One endpoint, every model. -
Cost-Aware Optimization
Continuously pick the most cost-effective models and configurations for each call, reducing AI spend without sacrificing quality or performance at scale.
Cut costs, not quality. -
Automatic Failover
When a provider degrades or fails, requests transparently fail over to healthy models, keeping your AI features online without on-call fire drills.
Resilience by default. -
End-to-End Observability
Trace every request across models and providers with metrics, logs, and structured events, so you can debug, tune, and prove reliability in production.
See every token flow. -
Task-Level Abstractions
Call high-level tasks like chat, generate, extract, or rank instead of vendor-specific APIs, so your business logic is decoupled from underlying model churn.

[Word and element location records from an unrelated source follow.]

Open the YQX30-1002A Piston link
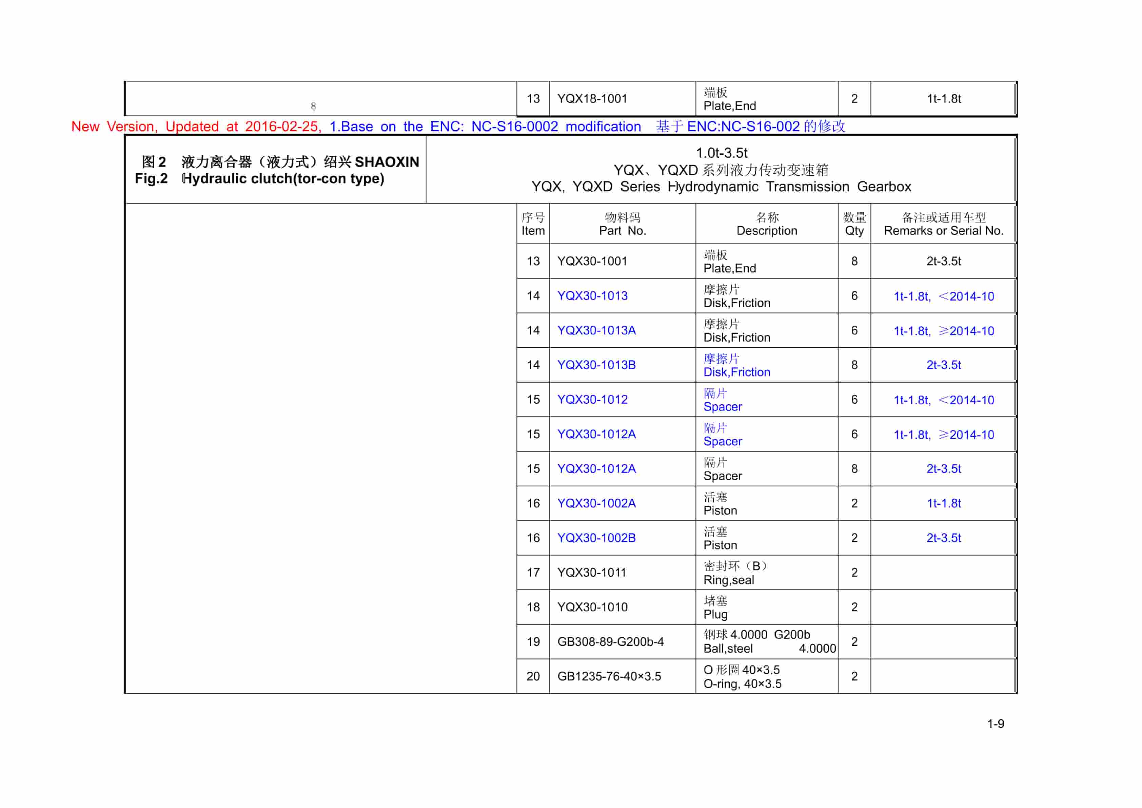 click(596, 503)
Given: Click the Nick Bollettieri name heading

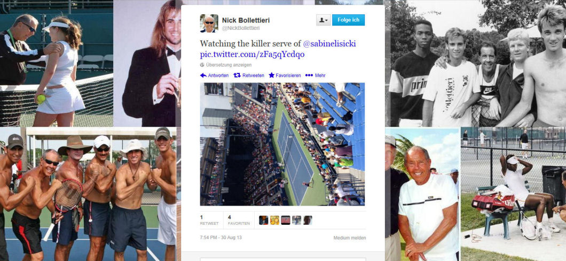Looking at the screenshot, I should click(246, 20).
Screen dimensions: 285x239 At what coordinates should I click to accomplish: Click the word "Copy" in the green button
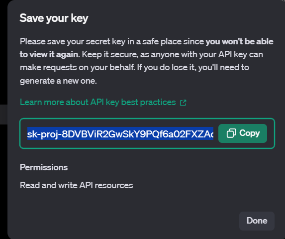point(250,133)
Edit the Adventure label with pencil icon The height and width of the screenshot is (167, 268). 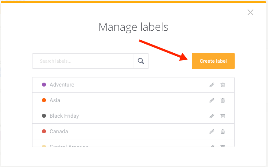[212, 85]
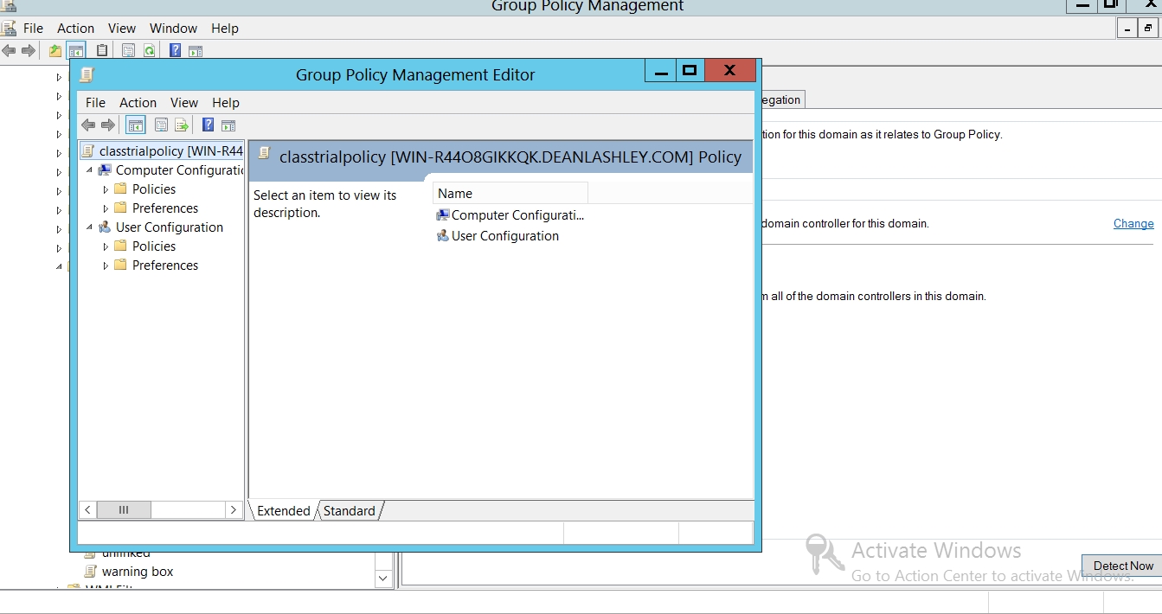The width and height of the screenshot is (1162, 614).
Task: Expand Preferences folder under User Configuration
Action: pyautogui.click(x=106, y=265)
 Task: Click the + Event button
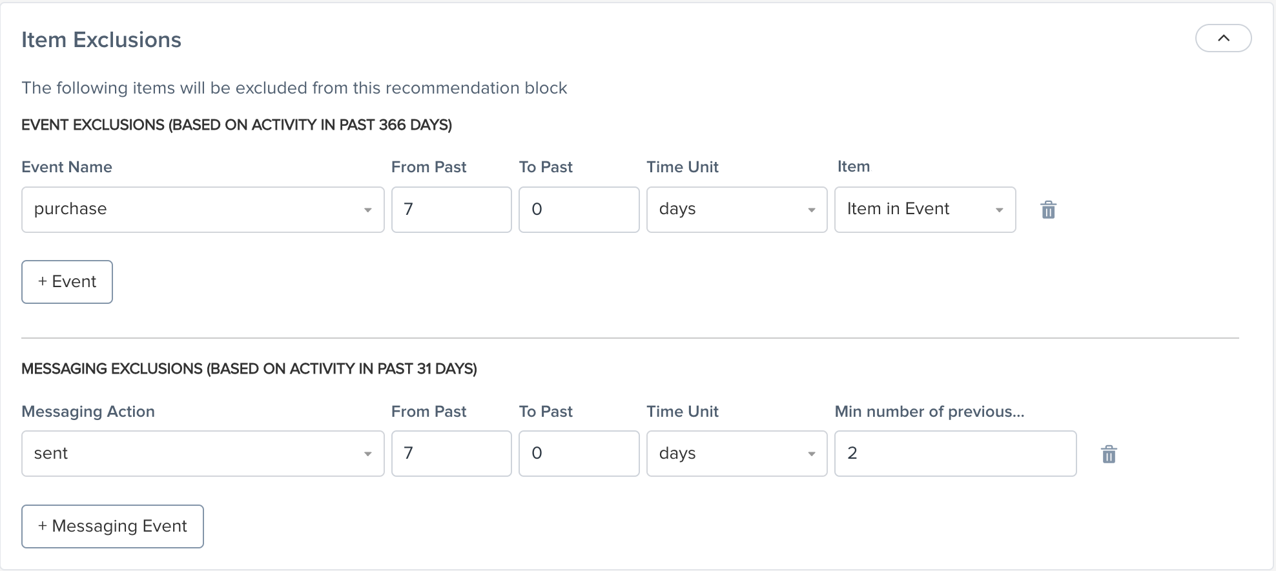tap(67, 281)
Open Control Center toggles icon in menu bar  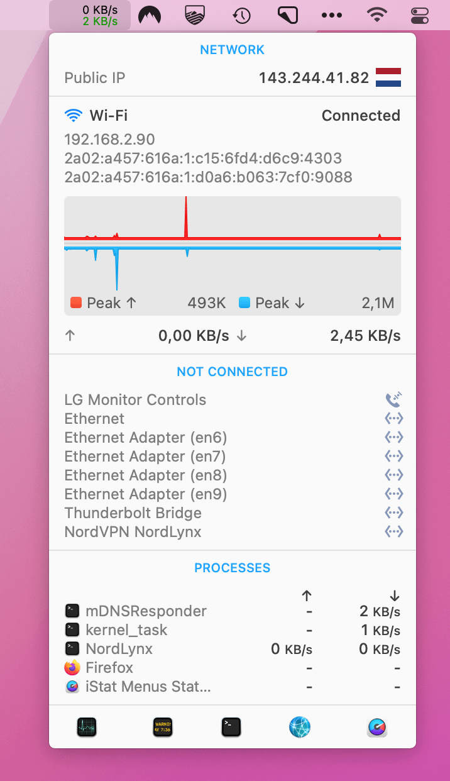(x=419, y=15)
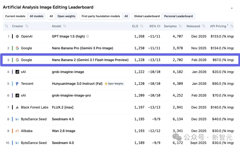Switch to the Global Leaderboard tab

(x=147, y=16)
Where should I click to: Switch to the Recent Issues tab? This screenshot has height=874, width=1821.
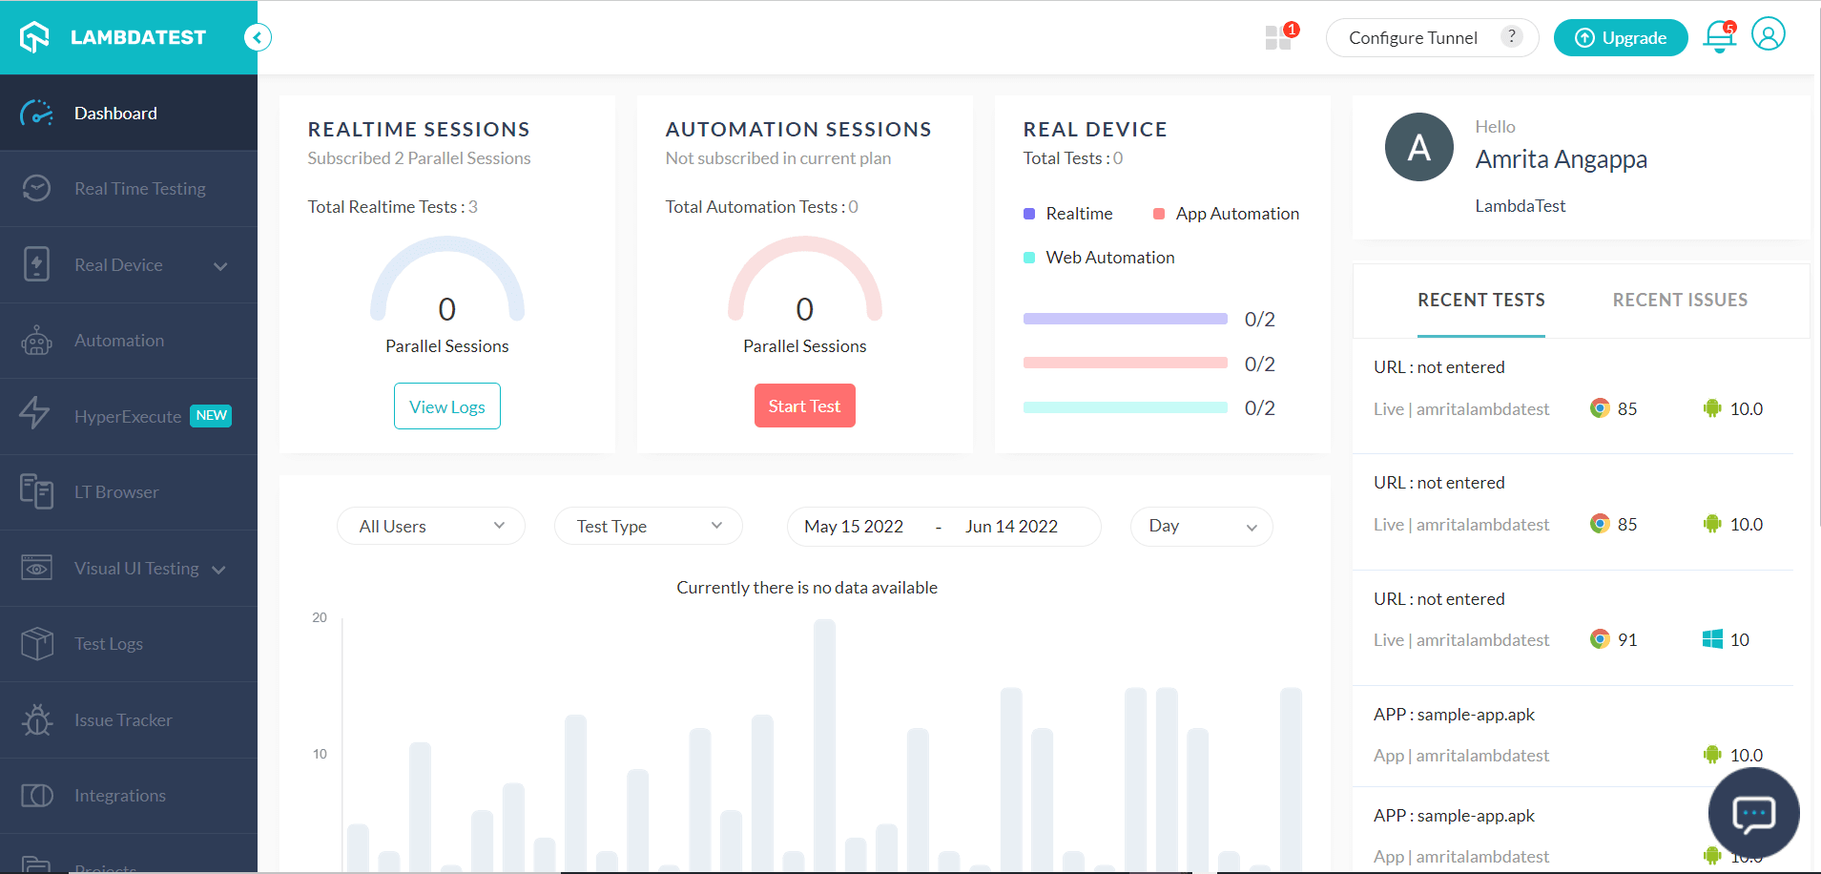coord(1679,300)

Code to tasks, not vendors. -
High-Throughput Batch
Run massive offline or async workloads through a single batch pipeline with retries, chunking, and parallelization handled for you by the platform.
Ship millions of calls.
Decision guide
When to Use — When NOT to Use
Use it if...
- You need an on-device assistant optimized for Xiaomi phones and IoT hardware.
- Your use case involves integrating AI features tightly with Xiaomi system apps and services.
- You need decent multimodal understanding of photos and screenshots from Xiaomi devices.
- Your use case involves Chinese-language queries and Xiaomi ecosystem–specific knowledge or content.
- You need a vendor-supported model aligned with Xiaomi’s privacy and data-handling policies.
- Your use case involves AI features preinstalled on Xiaomi phones without complex external infrastructure.
- You need voice or camera–driven assistance tuned for Xiaomi hardware capabilities and sensors.
Avoid if...
- You need state-of-the-art reasoning performance comparable to top-tier frontier foundation models.
- Your workload requires broad third-party ecosystem support, tooling, and community integrations.
- You need guaranteed cross-vendor portability across diverse cloud platforms and non-Xiaomi devices.
- Your workload requires extensively documented APIs, SDKs, and English-first developer resources.
- You need transparent, independently benchmarked performance for regulated or safety-critical applications.
- Your workload requires fine-tuning hooks and flexible model customization exposed to external developers.
- You need mature enterprise features like granular governance, auditing, and standardized compliance reports.
FAQ
Frequently Asked Questions
-
What is MiMo-V2.5-Pro?
MiMo-V2.5-Pro is a Xiaomi large language model available through LLM.API, optimized for general-purpose text generation and assistant-style interactions.
-
What is MiMo-V2.5-Pro best suited for?
MiMo-V2.5-Pro is best for chatbots, content generation, lightweight reasoning, and common coding or data-processing tasks where cost-efficiency matters.
-
What is the context window of MiMo-V2.5-Pro?
MiMo-V2.5-Pro supports a 16K-token context window, allowing relatively long conversations and documents within a single request.
-
What modalities does MiMo-V2.5-Pro support?
MiMo-V2.5-Pro supports text-in, text-out interactions only; it does not natively process images, audio, or video.
-
How is MiMo-V2.5-Pro priced on LLM.API?
LLM.API bills MiMo-V2.5-Pro per 1,000 tokens of input and output, with exact rates listed on the LLM.API pricing page.
-
What latency can I expect from MiMo-V2.5-Pro on LLM.API?
Typical end-to-end latency is around 500–1500 ms for short prompts, depending on request size, region, and current load.
-
How do I call MiMo-V2.5-Pro through the LLM.API?
Specify provider "Xiaomi" and model "MiMo-V2.5-Pro" in your LLM.API request along with your API key and usual completion parameters.
-
How does MiMo-V2.5-Pro compare to similar Xiaomi models?
MiMo-V2.5-Pro offers stronger reasoning and coding capabilities than earlier MiMo versions, at slightly higher cost and similar latency.
-
What limitations does MiMo-V2.5-Pro have?
MiMo-V2.5-Pro may hallucinate facts, lacks real-time internet access, and should not be used as the sole source for high-stakes decisions.
-
Can I use MiMo-V2.5-Pro for streaming responses?
Yes, MiMo-V2.5-Pro supports token streaming via LLM.API when you enable streaming in the request options.